Pemerintah Korea Utara Gelar Pilkada Hari ini
Pemilihan lokal ini adalah yang pertama digelar sejak Kim Jong Un berkuasa pada Desember 2011.
Editor: Malvyandie Haryadi
TRIBUNNEWS.COM, PYONGYANG - Hari Minggu (19/7/2015), warga Korea Utara memberikan suaranya dalam sebuah pemilihan umum lokal semacam pemilihan kepala daerah. Pemilihan lokal ini adalah yang pertama digelar sejak Kim Jong Un berkuasa pada Desember 2011.
Dalam pemilihan lokal ini digelar empat tahun sekali sejak 1999 dan dilakukan untuk memilih para kepala daerah di wilayah-wilayah setingkat kotamadya, distrik dan kabupaten.
Dalam pemilu serupa pada Juli 2011, media pemerintah mengabarkan jumlah warga yang memberikan suara mencapai 99,82 persen.

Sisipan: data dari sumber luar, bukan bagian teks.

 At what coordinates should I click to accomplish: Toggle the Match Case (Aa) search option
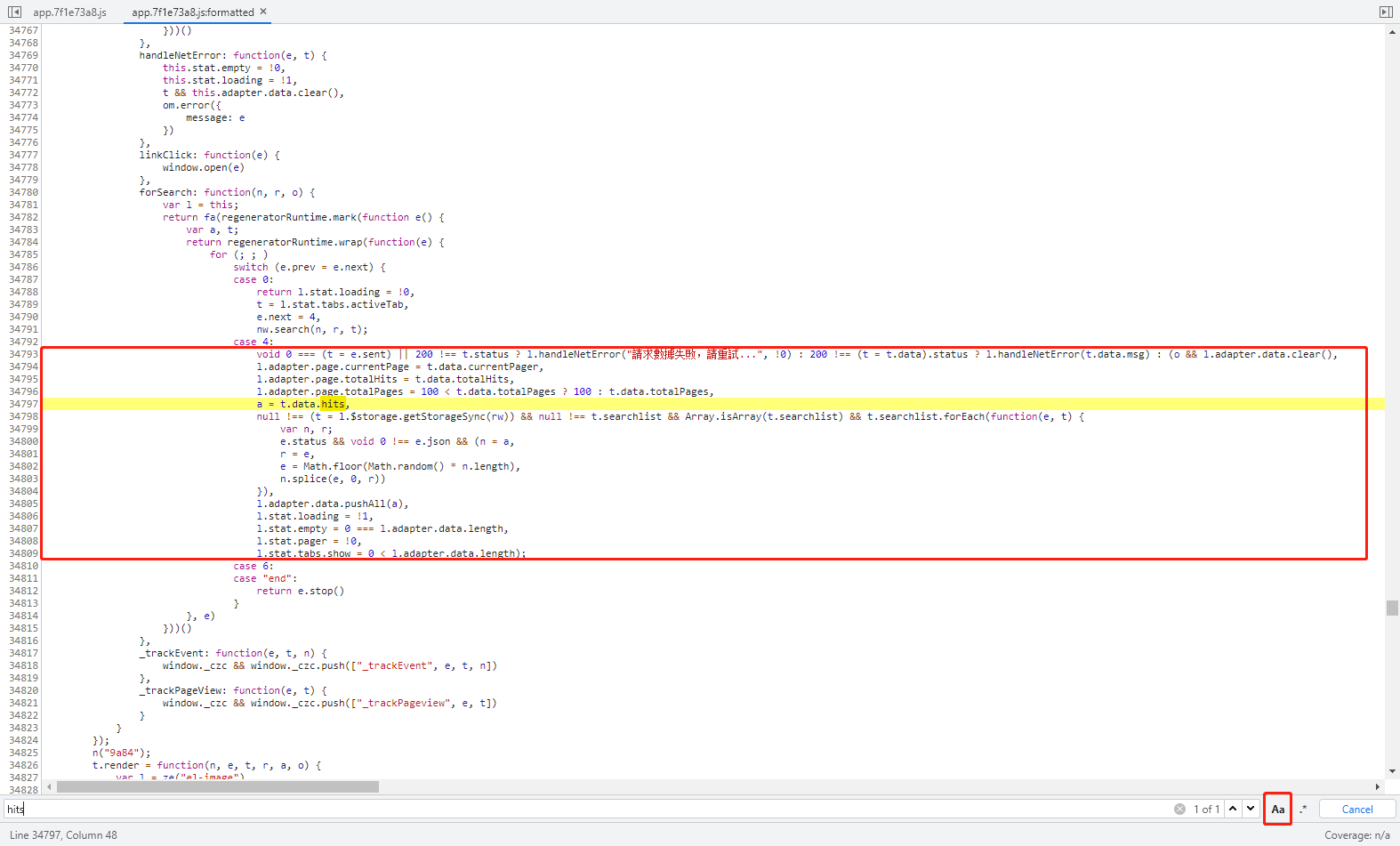(x=1277, y=809)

Meski angka ini terbilang sangat tinggi, namun pemerintah saat itu kurang puas dengan hasil tersebut.
Situasi itu berubah dalam pemilu untuk menentukan 687 anggota Dewan Rakyat Tertinggi tahun lalu. Saat itu, angka kehadiran pemberi suara mencapai 100 persen dan hasil pemilu menunjukkan warga 100 persen mendukung kebijakan pemerintah. Demikian dikabarkan kantor berita Korea Utara, KCNA.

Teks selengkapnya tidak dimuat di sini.